| TASK GOAL |
Look through the records below for the line with "Where should I" and the line with "Click the blue", then return those lines and all lines between, exactly.

| GIVEN RECORDS |

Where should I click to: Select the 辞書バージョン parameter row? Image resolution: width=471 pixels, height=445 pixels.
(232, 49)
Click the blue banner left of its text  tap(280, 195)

---

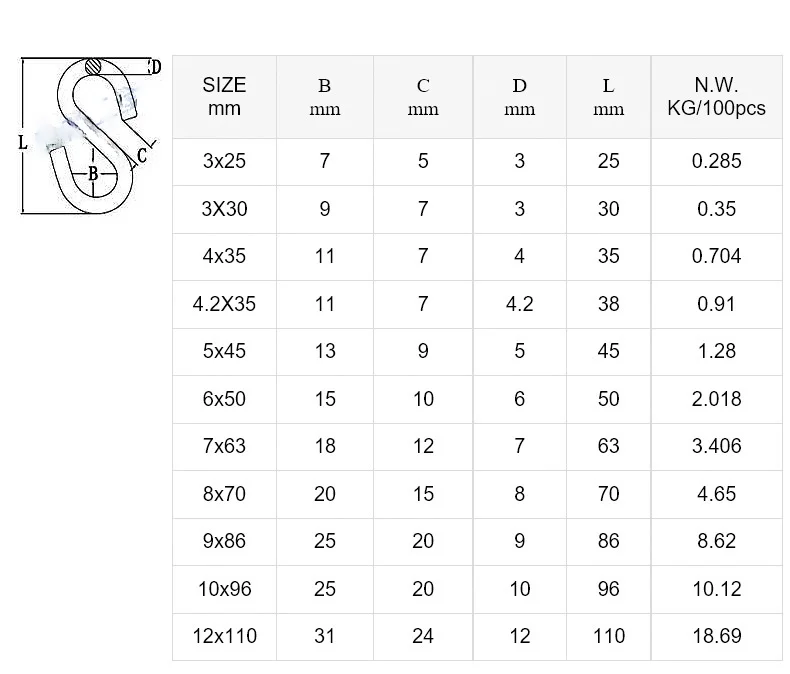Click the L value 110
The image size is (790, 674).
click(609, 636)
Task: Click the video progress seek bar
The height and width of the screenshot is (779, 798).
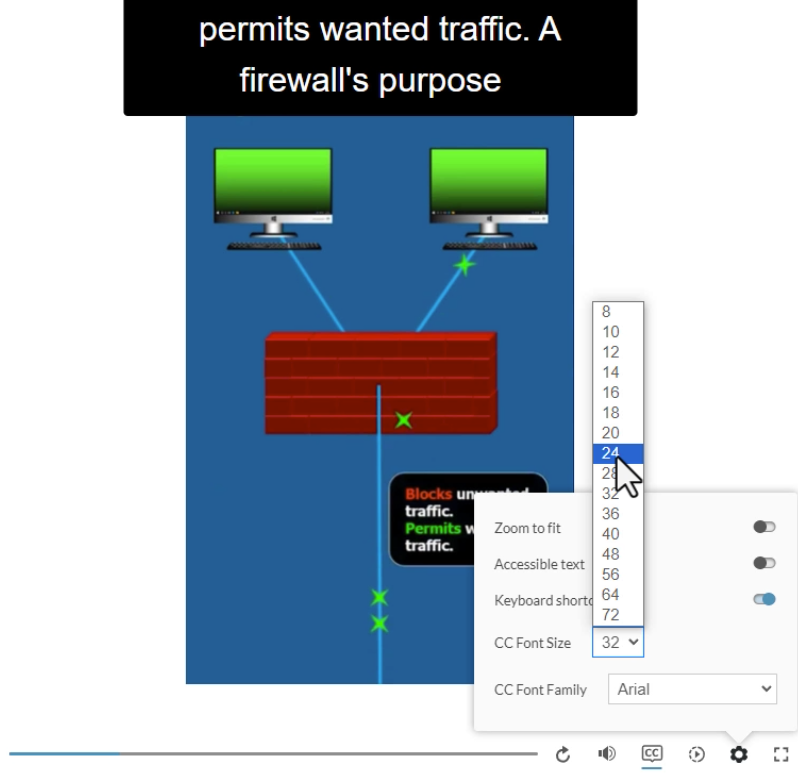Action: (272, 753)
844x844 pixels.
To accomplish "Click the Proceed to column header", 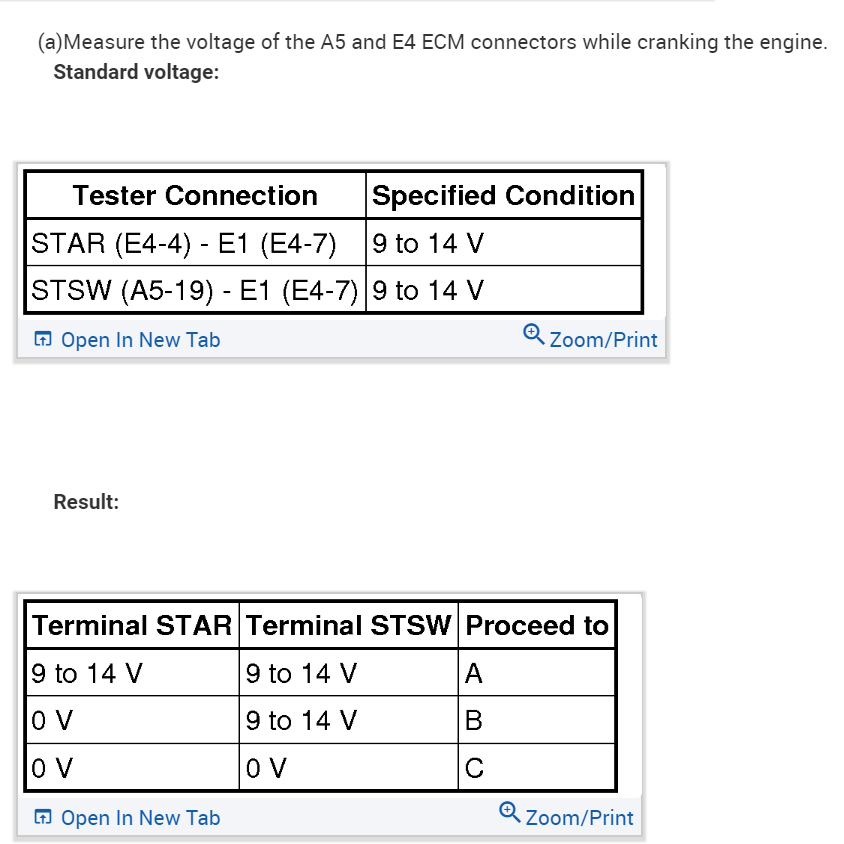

* * *

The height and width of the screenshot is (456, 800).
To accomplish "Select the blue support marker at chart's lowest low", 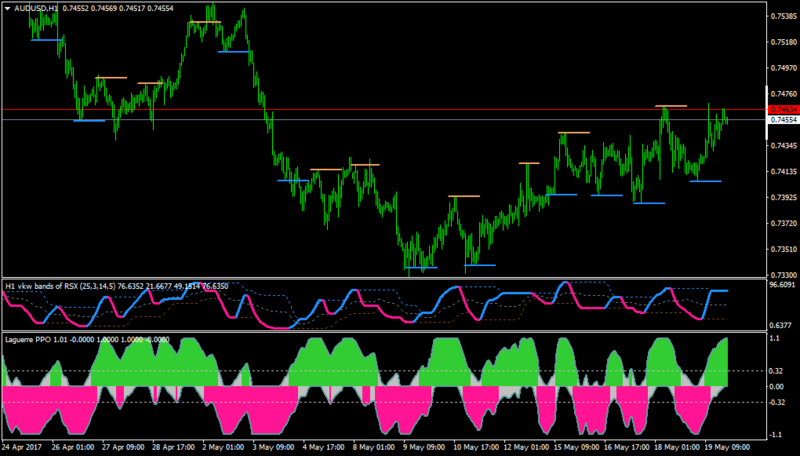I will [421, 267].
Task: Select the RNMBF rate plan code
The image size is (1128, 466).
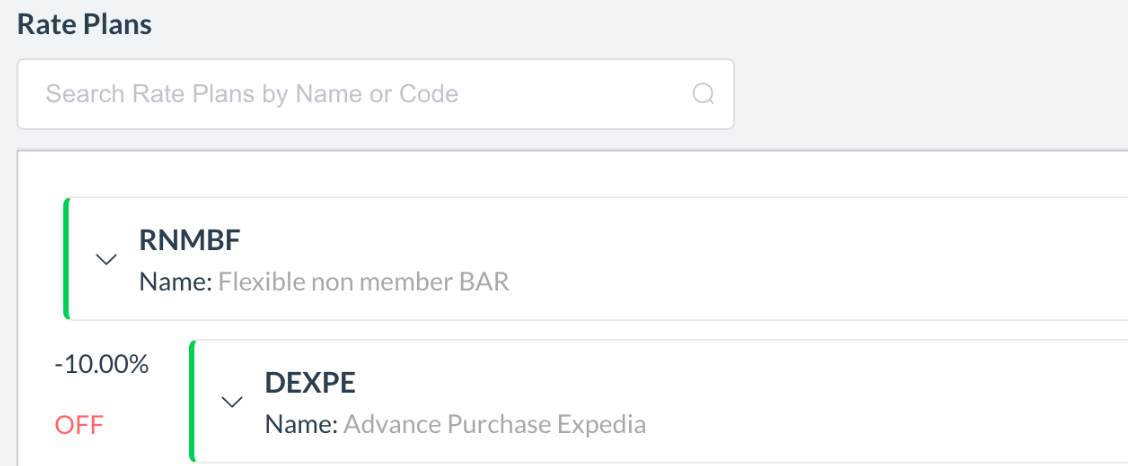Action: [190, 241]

| OUTPUT FOR THIS TASK |
Where should I click to: Select the 辞書バージョン parameter row? Image resolution: width=471 pixels, height=445 pixels.
(232, 49)
Click the blue banner left of its text  tap(280, 195)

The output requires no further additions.